[Saved entries]

--------------------------------

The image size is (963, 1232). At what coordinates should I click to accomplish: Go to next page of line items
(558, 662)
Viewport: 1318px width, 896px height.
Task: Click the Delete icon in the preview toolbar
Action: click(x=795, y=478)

--------------------------------

> Try it:
Reply with the complete data above, every character as it stands.

> Finished task:
The image size is (963, 1232). At what coordinates should I click to accomplish: Go to next page of line items
(558, 662)
Viewport: 1318px width, 896px height.
Task: Click the Delete icon in the preview toolbar
Action: click(x=795, y=478)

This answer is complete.